Phert Em, previously general manager of Bar Amá, originally called her pop-ups “L.A. Cambodian food,” adapting Khmer dishes she learned from her family to her own taste and experience. Em has continued to push herself to conceive weekly menus — maybe lort cha (short rice noodles stir-fried with vegetables) or oxtail stew scented with Thai basil and sweet spices, or maybe a first-of-the-season stone fruit salad with fermented black crab vinaigrette.
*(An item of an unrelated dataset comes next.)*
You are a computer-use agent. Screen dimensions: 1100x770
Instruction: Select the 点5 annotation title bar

In addition to coursed menus for delivery, check Khemla’s Instagram page for her pop-up collaborations around town.

Kuya Lord

The combinations of roasted chicken, fried pork belly stacked in neat rectangles, jumbles of prawns in crab sauce, garlic rice and noodles that Lord Maynard Llera prepares for weekend pickups in La Cañada Flintridge come arrayed on trays that channel the spirit of kamayan, the communal meals spread on banana leaves and eaten by hand. This is food of power and finesse and profound delight.
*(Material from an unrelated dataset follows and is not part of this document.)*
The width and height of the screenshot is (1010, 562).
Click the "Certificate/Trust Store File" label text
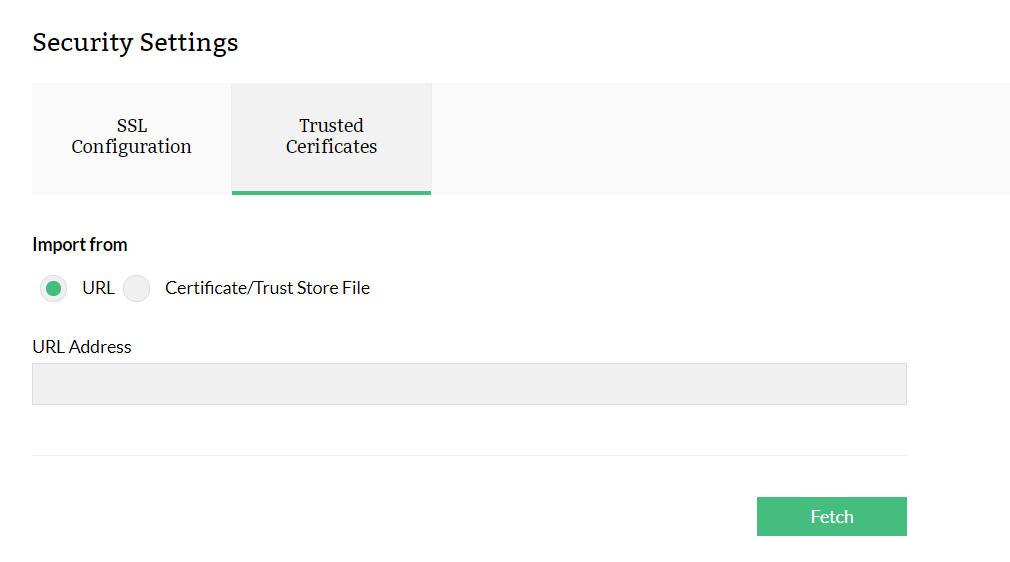(x=267, y=288)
A female chef in an apron sits; in her lap is a wooden board holding one of her khachapuri
Chef Emily Efraimov, who makes khachapuris for her pop-up, Little Dacha, poses for a portrait at Malibu Fig Ranch.
(Dania Maxwell / Los Angeles Times)

Little Dacha

Khachapuri, the Georgian cheese breads that come in many forms but most famously shaped like a tapered boat with a molten hull, are a sustaining gift to humanity. Emily Efraimov bakes and delivers beautiful versions: a classic filled with feta, mozzarella and egg; a heady mix of wild mushrooms, caramelized onions, parmesan and herbs; and a particularly amazing riff of textures and flavors that combines spiced lamb, smooth labneh and green chile pickle. You want an order of the little gem herb salad on the side for lightness and contrast. Efraimov takes pre-orders two days in advance and delivers from within five miles of her Westside base. Scarf the khachapuri for lunch and have her pork shoulder pelmeni (which come frozen and are effortless to boil) for dinner.

Perilla L.A.

Jihee Kim has a mission: expanding many people’s notion of banchan, the procession of small dishes that accompanies Korean meals. In her hands, banchan is a seasonal event: Spring’s sugar snap peas, paired with apple seasoned with yuzu doenjang dressing, yield to summer squash ignited with garlic-chile oil and charred okra steeped in soy and vinegar. Her dozen or so options typically include meat-based banchan as well: chicken marinated in doenjang (fermented soybean paste), say, or thinly sliced beef soaking up gently spicy gochujang. Each banchan is remarkably light and distinct. Don’t forget a side of steamed rice.